What you are asked to do = What lines in the records below mention "agent"? List them all.

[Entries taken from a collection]

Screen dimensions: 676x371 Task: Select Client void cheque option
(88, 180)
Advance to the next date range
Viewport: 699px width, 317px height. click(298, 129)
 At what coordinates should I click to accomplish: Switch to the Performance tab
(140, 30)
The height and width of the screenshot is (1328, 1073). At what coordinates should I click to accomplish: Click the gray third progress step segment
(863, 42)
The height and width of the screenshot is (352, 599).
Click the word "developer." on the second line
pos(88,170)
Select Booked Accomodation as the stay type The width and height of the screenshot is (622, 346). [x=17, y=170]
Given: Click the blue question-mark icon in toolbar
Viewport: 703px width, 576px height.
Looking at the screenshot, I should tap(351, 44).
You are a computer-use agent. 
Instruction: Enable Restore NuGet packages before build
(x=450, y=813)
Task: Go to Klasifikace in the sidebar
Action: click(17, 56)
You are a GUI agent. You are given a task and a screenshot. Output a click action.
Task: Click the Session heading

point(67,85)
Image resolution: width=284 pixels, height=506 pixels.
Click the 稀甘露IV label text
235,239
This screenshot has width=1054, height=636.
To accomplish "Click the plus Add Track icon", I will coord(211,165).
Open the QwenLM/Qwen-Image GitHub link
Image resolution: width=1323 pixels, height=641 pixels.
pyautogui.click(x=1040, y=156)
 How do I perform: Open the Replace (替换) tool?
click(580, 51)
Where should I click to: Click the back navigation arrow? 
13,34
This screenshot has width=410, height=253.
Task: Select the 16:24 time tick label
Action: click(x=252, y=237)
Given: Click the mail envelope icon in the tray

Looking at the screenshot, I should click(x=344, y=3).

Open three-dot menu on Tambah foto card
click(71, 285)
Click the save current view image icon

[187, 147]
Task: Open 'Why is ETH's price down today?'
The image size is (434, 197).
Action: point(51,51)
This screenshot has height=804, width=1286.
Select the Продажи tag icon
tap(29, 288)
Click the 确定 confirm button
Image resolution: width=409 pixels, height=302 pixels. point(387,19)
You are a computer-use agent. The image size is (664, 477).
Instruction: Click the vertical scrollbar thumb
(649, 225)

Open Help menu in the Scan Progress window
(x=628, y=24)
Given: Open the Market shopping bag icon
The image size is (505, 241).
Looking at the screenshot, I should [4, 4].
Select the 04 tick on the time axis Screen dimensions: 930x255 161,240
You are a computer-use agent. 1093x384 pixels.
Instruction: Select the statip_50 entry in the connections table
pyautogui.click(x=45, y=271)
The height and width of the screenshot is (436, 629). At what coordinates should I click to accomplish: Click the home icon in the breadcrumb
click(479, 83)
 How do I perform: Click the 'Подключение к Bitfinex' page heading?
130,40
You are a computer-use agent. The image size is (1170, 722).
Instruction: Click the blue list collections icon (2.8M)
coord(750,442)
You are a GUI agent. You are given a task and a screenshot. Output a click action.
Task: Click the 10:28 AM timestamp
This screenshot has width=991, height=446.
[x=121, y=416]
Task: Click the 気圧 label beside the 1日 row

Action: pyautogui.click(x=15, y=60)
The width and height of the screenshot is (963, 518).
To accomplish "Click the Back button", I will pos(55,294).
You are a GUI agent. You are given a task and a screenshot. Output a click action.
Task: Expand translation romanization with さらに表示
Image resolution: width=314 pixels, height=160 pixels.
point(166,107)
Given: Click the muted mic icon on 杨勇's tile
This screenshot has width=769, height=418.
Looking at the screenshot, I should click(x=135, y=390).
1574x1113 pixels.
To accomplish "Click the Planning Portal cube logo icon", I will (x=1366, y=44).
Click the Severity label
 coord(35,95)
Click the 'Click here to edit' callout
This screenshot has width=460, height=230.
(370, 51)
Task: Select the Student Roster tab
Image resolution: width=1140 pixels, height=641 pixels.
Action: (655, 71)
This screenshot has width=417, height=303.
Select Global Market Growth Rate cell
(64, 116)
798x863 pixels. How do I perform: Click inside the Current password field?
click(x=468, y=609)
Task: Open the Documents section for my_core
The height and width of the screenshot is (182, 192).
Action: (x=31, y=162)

Solution to the problem =
You are a computer-use agent. 
You are a GUI agent. You are given a task and a screenshot. Output a click action.
You are a computer-use agent. The image size is (664, 477).
You are a computer-use agent. 1093x384 pixels.
You are a computer-use agent. The image size is (1170, 722).
You are a GUI agent. You are given a task and a screenshot. Output a click action.
You are a GUI agent. You are given a task and a screenshot. Output a click action.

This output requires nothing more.